Intracellular trafficking and surface expression of SS-A (Ro), SS-B (La), poly(ADP-ribose) polymerase and alpha-fodrin autoantigens during apoptosis in human salivary gland cells induced by tumour necrosis factor-alpha.

Autoantibodies directed against nucleic acid and protein complexes present in cell nuclei characterize autoimmune diseases and are employed in diagnosis. The mechanisms by which these autoantigens escape immunological tolerance are largely unknown, but a number of recent observations suggest that modified self-protein generated during apoptosis my play an important part in the development of autoimmunity. To investigate the possibility that autoantibodies in patients with Sjögren's syndrome are induced by apoptosis and presented on the surface of the cell, the internal distribution of autoantigens in apoptotic human salivary gland cells was studied in vitro. Salivary gland cells were treated with tumour necrosis factor-alpha, an apoptosis inducer.
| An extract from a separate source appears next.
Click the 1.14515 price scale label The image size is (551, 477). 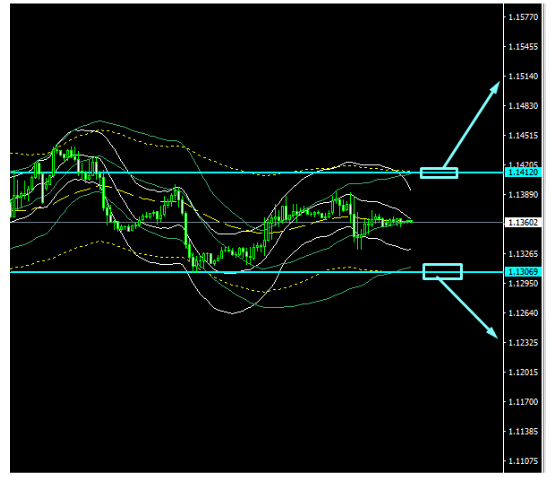[x=523, y=135]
At increasing times after induction, cells were homogenized and cytoplasmic, cell surface membrane and nuclear compartments were fractionated using a sucrose density-gradient system. Autoantigens alpha-fodrin, SS-A (Ro), SS-B (La), and the enzyme poly(ADP-ribose) polymerase, were detected by conventional immunofluorescence and confirmed by Western immunoblotting. At increasing times after apoptosis, nuclear proteins SS-A (Ro) and SS-B (La), but not poly(ADP-ribose) polymerase were relocated from the cell nucleus to the cell surface membrane. Fodrin, a cytoplasmic protein, was also translocated to the cell membrane after cleavage of alpha-fodrin. These results show that autoantigens fodrin, SS-A (Ro) and SS-B (La) in human salivary gland cells undergo a striking redistribution during apoptosis and relocate to the cell membrane of apoptotic cells. The appearance of autoantigens on the surface of induced cells could form the basis of a mechanism for autoantigen presentation, processing and autoantibody induction.